US regulator fines crypto fund $150K for illicit Bitcoin loan

It’s part of the fallout from the industry-wide liquidity crunch triggered by FTX in 2022.

US regulator fines crypto fund $150K for illicit Bitcoin loan

Cryptocurrency fund lkigai Strategic Partners agreed to pay the National Futures Association (NFA) in the United States a $150,000 fine for an allegedly illicit Bitcoin (BTC) loan, according to an Aug. 20 decision by an NFA hearing panel. 

The action is part of the ongoing fallout from the industry-wide liquidity crisis following crypto exchange FTX’s collapse in 2022. It is also the latest instance of NFA — which helps regulate the United States derivatives market — policing activities in the spot cryptocurrency markets. 

Related: National Futures Association adds rules for members handling digital assets

“Ikigai Strategic permitted one of the pools the firm operates to make a prohibited advance of pool assets to an affiliate that [fund principal Anthony Robert] Emtman and another Ikigai Strategic principal own,” NFA alleged in an Aug. 20 statement. 

Bitcoin declined sharply in 2022 amid the FTX crisis.

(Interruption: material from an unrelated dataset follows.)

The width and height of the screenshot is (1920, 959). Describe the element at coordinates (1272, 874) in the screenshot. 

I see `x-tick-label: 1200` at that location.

Source: CoinMarketCap

In 2022, lkigai allegedly loaned approximately $2.5 million worth of BTC to a crypto exchange to benefit another fund owned and operated by the same people who ran lkigai ,according to the April 29 complaint. The fund held around $65 million — or 80% of its assets — on the exchange, the complaint said. It did not name the exchange. 

As a result of the loan, which NFA says went against lkigai’s regulatory obligations, lkigai was unable to meet redemption demands from its investors, the complaint said. 

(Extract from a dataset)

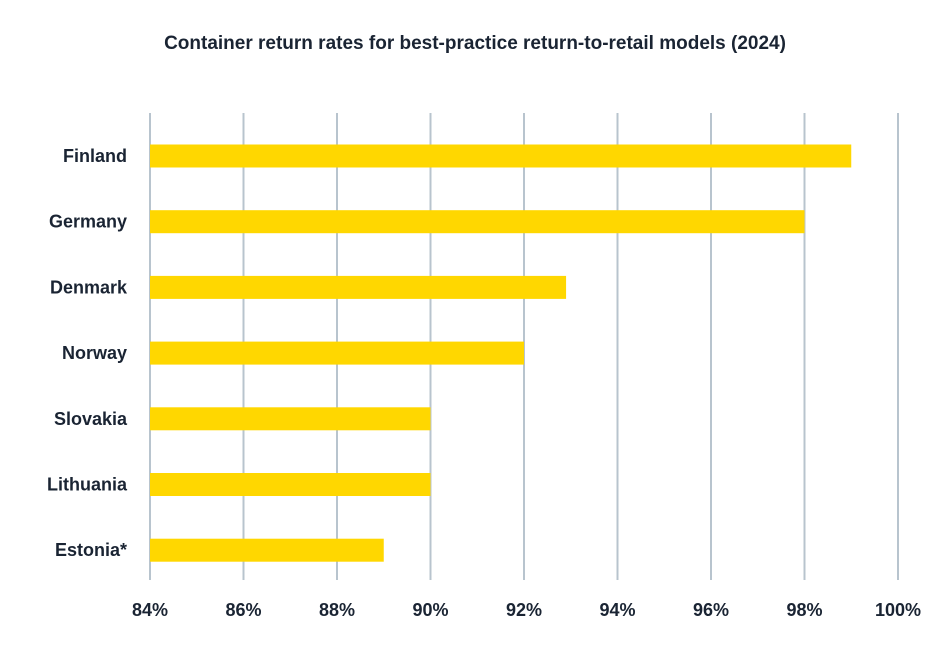  Describe the element at coordinates (267, 550) in the screenshot. I see `bar-estonia` at that location.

“Ikigai Strategic used the Master Fund’s Bitcoin as collateral for a $1.3 million [US Dollar Coin] USDC existing line of credit” extended to affiliated fund Ikigai Capital Partners GP LLC, the complaint said.

According to the decision, Kigali and its principal operator agreed to pay a $150,000 fine without admitting or denying the allegations. 

On May 31, NFA issued rules governing the conduct of member firms operating in the spot cryptocurrency markets, including extensively regulating fraudulent and misleading claims. 

Before the May rule issuance, the self-regulatory organization had “well over 100” members engaging in activities with digital asset commodities, but no way to address fraud or misconduct committed by those members, NFA said in a Feb. 28 letter.